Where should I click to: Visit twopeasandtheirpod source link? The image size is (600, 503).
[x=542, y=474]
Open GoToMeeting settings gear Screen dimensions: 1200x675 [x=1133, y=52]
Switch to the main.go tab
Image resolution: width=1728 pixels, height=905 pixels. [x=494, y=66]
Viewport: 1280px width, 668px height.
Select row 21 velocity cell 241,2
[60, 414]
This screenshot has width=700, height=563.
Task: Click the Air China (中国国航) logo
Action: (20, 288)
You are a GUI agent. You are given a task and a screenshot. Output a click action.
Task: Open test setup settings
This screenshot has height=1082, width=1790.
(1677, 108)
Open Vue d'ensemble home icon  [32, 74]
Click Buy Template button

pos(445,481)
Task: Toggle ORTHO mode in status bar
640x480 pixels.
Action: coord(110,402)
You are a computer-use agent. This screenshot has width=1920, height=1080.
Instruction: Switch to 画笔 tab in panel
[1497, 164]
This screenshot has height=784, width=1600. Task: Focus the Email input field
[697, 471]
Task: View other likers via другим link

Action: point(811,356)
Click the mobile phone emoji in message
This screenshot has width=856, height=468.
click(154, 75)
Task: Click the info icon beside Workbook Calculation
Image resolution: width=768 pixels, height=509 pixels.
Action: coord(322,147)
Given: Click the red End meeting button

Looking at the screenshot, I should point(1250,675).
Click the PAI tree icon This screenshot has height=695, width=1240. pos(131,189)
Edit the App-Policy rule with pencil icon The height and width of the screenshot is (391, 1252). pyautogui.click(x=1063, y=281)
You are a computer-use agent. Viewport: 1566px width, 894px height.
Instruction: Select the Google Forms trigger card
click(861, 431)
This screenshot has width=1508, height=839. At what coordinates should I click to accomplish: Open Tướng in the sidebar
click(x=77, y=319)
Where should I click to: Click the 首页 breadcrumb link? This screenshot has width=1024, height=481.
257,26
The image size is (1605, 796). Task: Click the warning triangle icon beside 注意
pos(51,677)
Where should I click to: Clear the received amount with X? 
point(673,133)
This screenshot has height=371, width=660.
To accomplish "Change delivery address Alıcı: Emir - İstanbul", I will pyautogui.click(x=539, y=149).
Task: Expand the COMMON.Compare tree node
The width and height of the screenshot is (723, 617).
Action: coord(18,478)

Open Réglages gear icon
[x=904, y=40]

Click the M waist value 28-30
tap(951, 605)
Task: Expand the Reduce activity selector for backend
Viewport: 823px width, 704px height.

-- Exercise directions --
What must be transcribed is the run of lines from the one containing "This screenshot has width=1508, height=839." to the last line of the data above, inclusive, and only that.

-- Solution for this problem --
This screenshot has width=1508, height=839. At what coordinates should I click to accomplish: Open Tướng in the sidebar
click(x=77, y=319)
Where should I click to: Click the 首页 breadcrumb link? This screenshot has width=1024, height=481.
257,26
The image size is (1605, 796). Task: Click the warning triangle icon beside 注意
pos(51,677)
Where should I click to: Clear the received amount with X? 
point(673,133)
This screenshot has height=371, width=660.
To accomplish "Change delivery address Alıcı: Emir - İstanbul", I will pyautogui.click(x=539, y=149).
Task: Expand the COMMON.Compare tree node
The width and height of the screenshot is (723, 617).
Action: coord(18,478)

Open Réglages gear icon
[x=904, y=40]

Click the M waist value 28-30
tap(951, 605)
Task: Expand the Reduce activity selector for backend
Viewport: 823px width, 704px height.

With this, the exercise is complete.